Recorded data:
════════════════

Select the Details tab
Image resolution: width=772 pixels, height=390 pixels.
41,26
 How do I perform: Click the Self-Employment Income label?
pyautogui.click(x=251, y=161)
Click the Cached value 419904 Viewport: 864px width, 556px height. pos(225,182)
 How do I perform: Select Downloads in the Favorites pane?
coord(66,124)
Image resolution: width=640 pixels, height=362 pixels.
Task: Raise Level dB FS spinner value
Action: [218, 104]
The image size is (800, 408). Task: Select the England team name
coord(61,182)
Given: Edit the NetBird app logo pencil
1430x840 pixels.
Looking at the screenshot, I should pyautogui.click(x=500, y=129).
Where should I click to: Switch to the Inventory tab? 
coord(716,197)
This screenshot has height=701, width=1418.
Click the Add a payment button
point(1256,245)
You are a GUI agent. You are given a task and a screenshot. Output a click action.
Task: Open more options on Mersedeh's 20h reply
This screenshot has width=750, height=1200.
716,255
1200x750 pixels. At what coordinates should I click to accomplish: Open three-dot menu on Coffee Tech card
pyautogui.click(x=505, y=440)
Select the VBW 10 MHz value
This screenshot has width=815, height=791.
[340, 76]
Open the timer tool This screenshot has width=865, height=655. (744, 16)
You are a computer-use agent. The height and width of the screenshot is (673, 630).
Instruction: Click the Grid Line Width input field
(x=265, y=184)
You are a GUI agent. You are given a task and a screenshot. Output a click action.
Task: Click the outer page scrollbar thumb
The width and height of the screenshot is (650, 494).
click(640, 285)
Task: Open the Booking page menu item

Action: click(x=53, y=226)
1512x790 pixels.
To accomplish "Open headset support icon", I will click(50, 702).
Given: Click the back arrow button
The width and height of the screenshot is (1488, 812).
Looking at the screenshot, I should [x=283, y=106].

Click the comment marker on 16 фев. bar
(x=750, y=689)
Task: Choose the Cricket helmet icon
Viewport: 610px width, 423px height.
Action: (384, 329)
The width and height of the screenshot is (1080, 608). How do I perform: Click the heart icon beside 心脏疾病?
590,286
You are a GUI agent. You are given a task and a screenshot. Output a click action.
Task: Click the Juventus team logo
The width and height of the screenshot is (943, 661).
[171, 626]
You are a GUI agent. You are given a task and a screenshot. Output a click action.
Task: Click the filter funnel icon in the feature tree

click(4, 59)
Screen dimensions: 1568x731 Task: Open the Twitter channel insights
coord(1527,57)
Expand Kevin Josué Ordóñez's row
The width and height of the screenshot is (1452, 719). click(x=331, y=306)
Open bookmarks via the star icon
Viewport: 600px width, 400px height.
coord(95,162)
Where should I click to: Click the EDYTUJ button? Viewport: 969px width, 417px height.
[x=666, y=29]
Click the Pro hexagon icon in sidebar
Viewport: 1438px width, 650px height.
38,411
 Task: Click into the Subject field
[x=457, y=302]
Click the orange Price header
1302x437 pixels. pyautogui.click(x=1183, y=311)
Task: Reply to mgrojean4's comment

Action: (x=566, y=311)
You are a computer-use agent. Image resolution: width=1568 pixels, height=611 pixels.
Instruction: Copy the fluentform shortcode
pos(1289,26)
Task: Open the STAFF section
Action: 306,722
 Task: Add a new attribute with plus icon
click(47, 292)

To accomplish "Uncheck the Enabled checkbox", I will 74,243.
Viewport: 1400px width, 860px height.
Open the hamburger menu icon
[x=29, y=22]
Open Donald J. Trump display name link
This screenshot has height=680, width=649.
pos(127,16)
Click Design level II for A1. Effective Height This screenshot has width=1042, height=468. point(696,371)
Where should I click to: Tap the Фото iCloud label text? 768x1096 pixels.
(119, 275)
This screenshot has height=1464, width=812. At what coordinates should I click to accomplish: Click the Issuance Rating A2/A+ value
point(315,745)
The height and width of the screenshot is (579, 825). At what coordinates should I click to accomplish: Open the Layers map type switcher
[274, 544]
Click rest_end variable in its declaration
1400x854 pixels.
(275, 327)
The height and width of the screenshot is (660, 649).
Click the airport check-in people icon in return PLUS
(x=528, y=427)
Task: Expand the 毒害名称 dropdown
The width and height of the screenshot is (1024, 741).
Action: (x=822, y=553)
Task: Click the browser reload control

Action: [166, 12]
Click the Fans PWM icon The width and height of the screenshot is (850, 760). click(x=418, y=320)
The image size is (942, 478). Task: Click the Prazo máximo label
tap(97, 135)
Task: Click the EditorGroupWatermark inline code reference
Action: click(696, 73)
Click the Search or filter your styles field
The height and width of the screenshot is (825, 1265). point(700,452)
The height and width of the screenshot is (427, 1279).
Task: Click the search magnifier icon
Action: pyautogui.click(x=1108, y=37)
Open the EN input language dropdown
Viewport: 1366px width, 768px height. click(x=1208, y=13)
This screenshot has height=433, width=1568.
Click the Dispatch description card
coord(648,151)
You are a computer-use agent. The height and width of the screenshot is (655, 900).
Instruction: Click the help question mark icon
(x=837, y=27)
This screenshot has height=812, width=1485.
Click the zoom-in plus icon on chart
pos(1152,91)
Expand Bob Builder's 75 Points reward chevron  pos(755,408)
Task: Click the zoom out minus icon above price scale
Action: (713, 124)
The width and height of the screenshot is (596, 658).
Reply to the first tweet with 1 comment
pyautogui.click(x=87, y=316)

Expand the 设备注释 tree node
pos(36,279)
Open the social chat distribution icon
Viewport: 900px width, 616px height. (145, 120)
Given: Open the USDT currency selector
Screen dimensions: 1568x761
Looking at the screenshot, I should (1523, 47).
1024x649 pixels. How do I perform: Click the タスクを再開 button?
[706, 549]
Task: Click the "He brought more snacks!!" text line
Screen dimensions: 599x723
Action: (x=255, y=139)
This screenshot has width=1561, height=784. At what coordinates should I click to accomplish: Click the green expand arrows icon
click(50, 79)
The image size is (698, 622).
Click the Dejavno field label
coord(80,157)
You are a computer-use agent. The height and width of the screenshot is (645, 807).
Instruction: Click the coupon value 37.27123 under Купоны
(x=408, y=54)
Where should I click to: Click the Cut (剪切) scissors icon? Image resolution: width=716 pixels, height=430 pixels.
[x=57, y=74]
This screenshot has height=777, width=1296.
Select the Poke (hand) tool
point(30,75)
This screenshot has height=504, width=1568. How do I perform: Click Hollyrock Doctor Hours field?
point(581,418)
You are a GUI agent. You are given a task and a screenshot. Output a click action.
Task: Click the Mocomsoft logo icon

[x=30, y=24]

════════════════

> **Work request**:
What the exercise needs is every record again, word for word.

> **Completed exercise**:
Select the Details tab
Image resolution: width=772 pixels, height=390 pixels.
41,26
 How do I perform: Click the Self-Employment Income label?
pyautogui.click(x=251, y=161)
Click the Cached value 419904 Viewport: 864px width, 556px height. pos(225,182)
 How do I perform: Select Downloads in the Favorites pane?
coord(66,124)
Image resolution: width=640 pixels, height=362 pixels.
Task: Raise Level dB FS spinner value
Action: [218, 104]
The image size is (800, 408). Task: Select the England team name
coord(61,182)
Given: Edit the NetBird app logo pencil
1430x840 pixels.
Looking at the screenshot, I should pyautogui.click(x=500, y=129).
Where should I click to: Switch to the Inventory tab? 
coord(716,197)
This screenshot has height=701, width=1418.
Click the Add a payment button
point(1256,245)
You are a GUI agent. You are given a task and a screenshot. Output a click action.
Task: Open more options on Mersedeh's 20h reply
This screenshot has width=750, height=1200.
716,255
1200x750 pixels. At what coordinates should I click to accomplish: Open three-dot menu on Coffee Tech card
pyautogui.click(x=505, y=440)
Select the VBW 10 MHz value
This screenshot has width=815, height=791.
[340, 76]
Open the timer tool This screenshot has width=865, height=655. (744, 16)
You are a computer-use agent. The height and width of the screenshot is (673, 630).
Instruction: Click the Grid Line Width input field
(x=265, y=184)
You are a GUI agent. You are given a task and a screenshot. Output a click action.
Task: Click the outer page scrollbar thumb
The width and height of the screenshot is (650, 494).
click(640, 285)
Task: Open the Booking page menu item

Action: click(x=53, y=226)
1512x790 pixels.
To accomplish "Open headset support icon", I will click(50, 702).
Given: Click the back arrow button
The width and height of the screenshot is (1488, 812).
Looking at the screenshot, I should [x=283, y=106].

Click the comment marker on 16 фев. bar
(x=750, y=689)
Task: Choose the Cricket helmet icon
Viewport: 610px width, 423px height.
Action: (384, 329)
The width and height of the screenshot is (1080, 608). How do I perform: Click the heart icon beside 心脏疾病?
590,286
You are a GUI agent. You are given a task and a screenshot. Output a click action.
Task: Click the Juventus team logo
The width and height of the screenshot is (943, 661).
[171, 626]
You are a GUI agent. You are given a task and a screenshot. Output a click action.
Task: Click the filter funnel icon in the feature tree

click(4, 59)
Screen dimensions: 1568x731 Task: Open the Twitter channel insights
coord(1527,57)
Expand Kevin Josué Ordóñez's row
The width and height of the screenshot is (1452, 719). click(x=331, y=306)
Open bookmarks via the star icon
Viewport: 600px width, 400px height.
coord(95,162)
Where should I click to: Click the EDYTUJ button? Viewport: 969px width, 417px height.
[x=666, y=29]
Click the Pro hexagon icon in sidebar
Viewport: 1438px width, 650px height.
38,411
 Task: Click into the Subject field
[x=457, y=302]
Click the orange Price header
1302x437 pixels. pyautogui.click(x=1183, y=311)
Task: Reply to mgrojean4's comment

Action: (x=566, y=311)
You are a computer-use agent. Image resolution: width=1568 pixels, height=611 pixels.
Instruction: Copy the fluentform shortcode
pos(1289,26)
Task: Open the STAFF section
Action: 306,722
 Task: Add a new attribute with plus icon
click(47, 292)

To accomplish "Uncheck the Enabled checkbox", I will 74,243.
Viewport: 1400px width, 860px height.
Open the hamburger menu icon
[x=29, y=22]
Open Donald J. Trump display name link
This screenshot has height=680, width=649.
pos(127,16)
Click Design level II for A1. Effective Height This screenshot has width=1042, height=468. point(696,371)
Where should I click to: Tap the Фото iCloud label text? 768x1096 pixels.
(119, 275)
This screenshot has height=1464, width=812. At what coordinates should I click to accomplish: Click the Issuance Rating A2/A+ value
point(315,745)
The height and width of the screenshot is (579, 825). At what coordinates should I click to accomplish: Open the Layers map type switcher
[274, 544]
Click rest_end variable in its declaration
1400x854 pixels.
(275, 327)
The height and width of the screenshot is (660, 649).
Click the airport check-in people icon in return PLUS
(x=528, y=427)
Task: Expand the 毒害名称 dropdown
The width and height of the screenshot is (1024, 741).
Action: (x=822, y=553)
Task: Click the browser reload control

Action: [166, 12]
Click the Fans PWM icon The width and height of the screenshot is (850, 760). click(x=418, y=320)
The image size is (942, 478). Task: Click the Prazo máximo label
tap(97, 135)
Task: Click the EditorGroupWatermark inline code reference
Action: click(696, 73)
Click the Search or filter your styles field
The height and width of the screenshot is (825, 1265). point(700,452)
The height and width of the screenshot is (427, 1279).
Task: Click the search magnifier icon
Action: pyautogui.click(x=1108, y=37)
Open the EN input language dropdown
Viewport: 1366px width, 768px height. click(x=1208, y=13)
This screenshot has height=433, width=1568.
Click the Dispatch description card
coord(648,151)
You are a computer-use agent. The height and width of the screenshot is (655, 900).
Instruction: Click the help question mark icon
(x=837, y=27)
This screenshot has height=812, width=1485.
Click the zoom-in plus icon on chart
pos(1152,91)
Expand Bob Builder's 75 Points reward chevron  pos(755,408)
Task: Click the zoom out minus icon above price scale
Action: (713, 124)
The width and height of the screenshot is (596, 658).
Reply to the first tweet with 1 comment
pyautogui.click(x=87, y=316)

Expand the 设备注释 tree node
pos(36,279)
Open the social chat distribution icon
Viewport: 900px width, 616px height. (145, 120)
Given: Open the USDT currency selector
Screen dimensions: 1568x761
Looking at the screenshot, I should (1523, 47).
1024x649 pixels. How do I perform: Click the タスクを再開 button?
[706, 549]
Task: Click the "He brought more snacks!!" text line
Screen dimensions: 599x723
Action: (x=255, y=139)
This screenshot has width=1561, height=784. At what coordinates should I click to accomplish: Click the green expand arrows icon
click(50, 79)
The image size is (698, 622).
Click the Dejavno field label
coord(80,157)
You are a computer-use agent. The height and width of the screenshot is (645, 807).
Instruction: Click the coupon value 37.27123 under Купоны
(x=408, y=54)
Where should I click to: Click the Cut (剪切) scissors icon? Image resolution: width=716 pixels, height=430 pixels.
[x=57, y=74]
This screenshot has height=777, width=1296.
Select the Poke (hand) tool
point(30,75)
This screenshot has height=504, width=1568. How do I perform: Click Hollyrock Doctor Hours field?
point(581,418)
You are a GUI agent. You are given a task and a screenshot. Output a click action.
Task: Click the Mocomsoft logo icon

[x=30, y=24]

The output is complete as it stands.